Possible benefit number three is that if there's no seed left erasure codes increase the chances that the entire file will be recoverable. In practice, when a file becomes unrecoverable it's because there was only one seed and several downloaders started from scratch, then the seed disappeared after uploading less than the total length of the file. Erasure codes obviously would not help out in that case.

There are other possible benefits and corresponding rebuttals, but they get more complicated. The short of it all is that the possible benefits of erasure codes can be had with much more straightforward and already implemented techniques, and the implementation difficulties of such codes are quite onerous.

While I'm pissing on everyone's parade, I should probably mention another scenario in which everyone wants to use erasure codes and it's a bad idea: off-site backup. If you store everything straightforwardly on each backup site, and each site has two nines (99%) uptime (if it doesn't you shouldn't be using it for backup) then the overall reliability will be six nines (99.9999%). Engineering for more than six nines is nothing but intellectual masturbation, because unforseeable problems completely dominate failure at that point. Therefore one-of-three gets great reliability with unreliable backup sites in exchange for having to store three times the amount of data you're backing up.

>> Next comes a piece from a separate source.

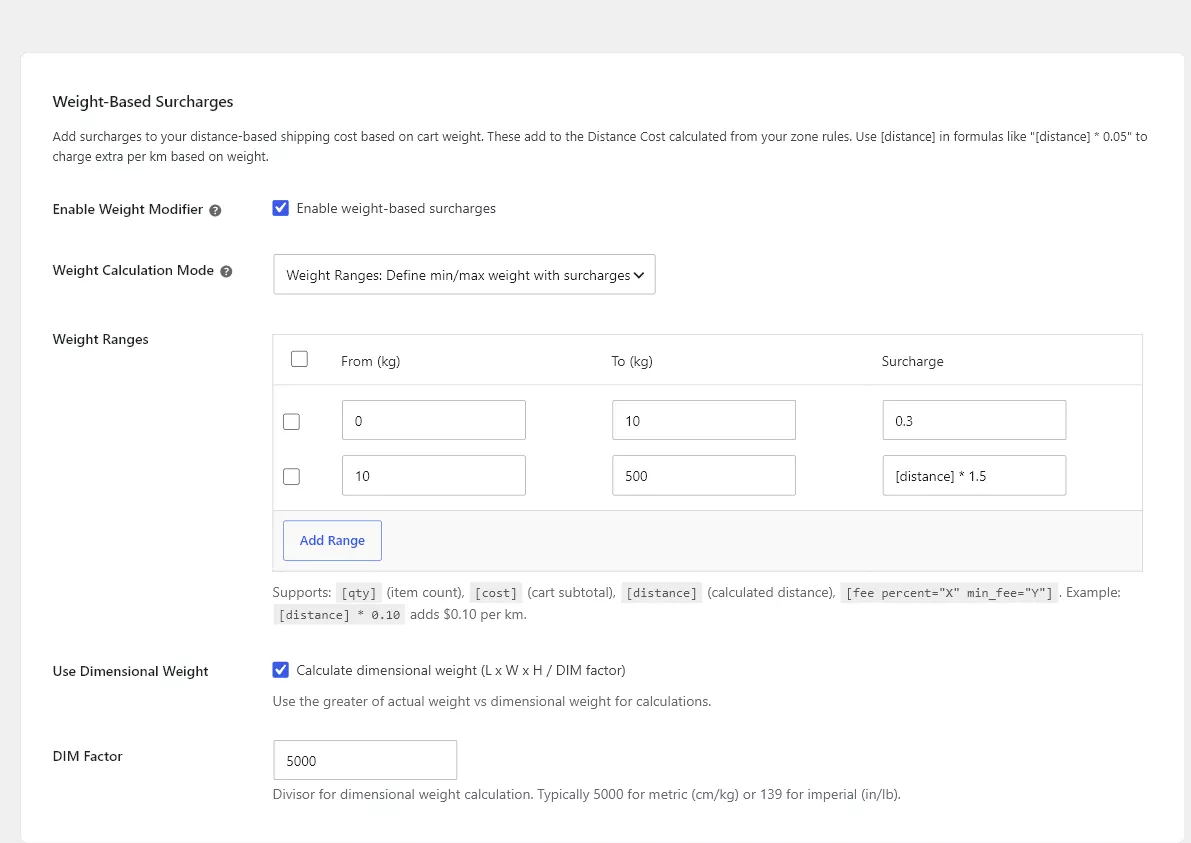The width and height of the screenshot is (1191, 843).
Task: Edit the [distance] * 1.5 surcharge field
Action: (x=974, y=475)
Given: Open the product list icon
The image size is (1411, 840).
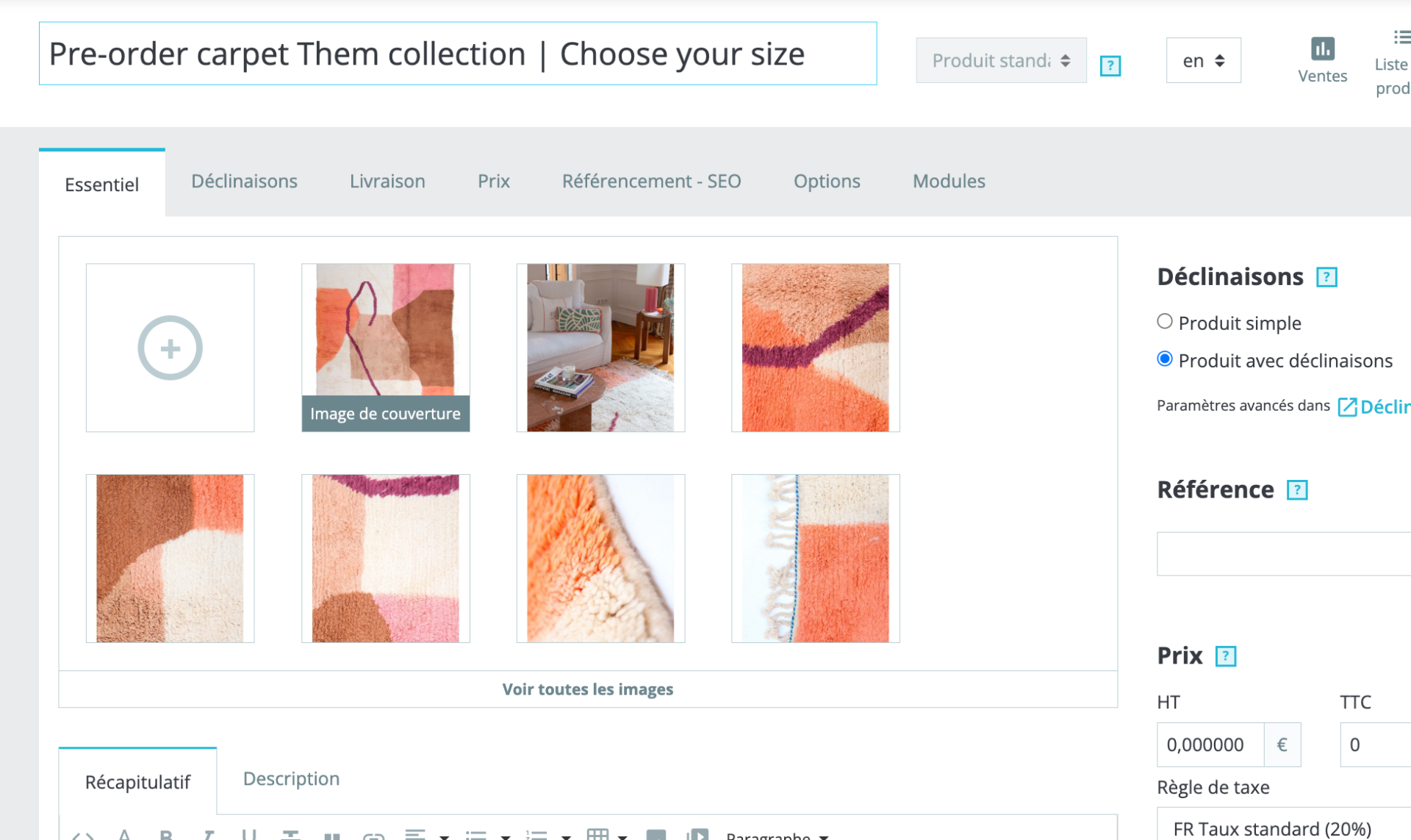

With erasure codes, you could make it so that each backup site only had to store half as much stuff, but that two of them would still need to be up to recover data. If you then have four backup sites, there's a savings of 1/3 of the storage versus the much more straightforward approach. This is a pretty small reduction given that the price of mass storage is very small and plummeting rapidly. It also comes at great expense: you have to deal with four backup sites instead of three, and the software is much more complicated. In systems like this, the recovery software not working is a significant part of the chances of the system as a whole failing. Also, any economic benefit of savings on disk space must be weighed against the costs of the software system which runs it. Given the ludicrous prices of backup systems these days, a much simpler albeit slightly less efficient one would probably be a great value.

ECC of course has some great uses, for example data transmission of noisy mediums and storing data on media which can get physically corrupted, and recent developments in it are very exciting, but it's very important to only use sophisticated tools when clearly warranted.

Mon, Nov. 8th, 2004 04:33 pm (UTC)

the civic hybrid manual is a curious case. as you can see by its summary page, the 5HNXV01.33A6 model did have average particulate pollution, but the 5HNXV01.3YCV (presuably a newer model?) now has near-top marks. only the prius automatic is beating it now.

Mon, Nov. 8th, 2004 04:43 pm (UTC)

It appears that the difference is with sales region, not production time. It's very puzzling, because the stinky one is in california, and california is known for its smog checks. Perhaps the california tests are completely borked and encouraging worse overall emissions by hyperfocusing on certain exhaust gases?
All well now - (Anonymous) - Expand
(Deleted comment)

Tue, Dec. 7th, 2004 06:29 am (UTC)
bramcohen: Re: just discovered your lj and added you

If I didn't want people to read what I wrote, I wouldn't post it to the internet.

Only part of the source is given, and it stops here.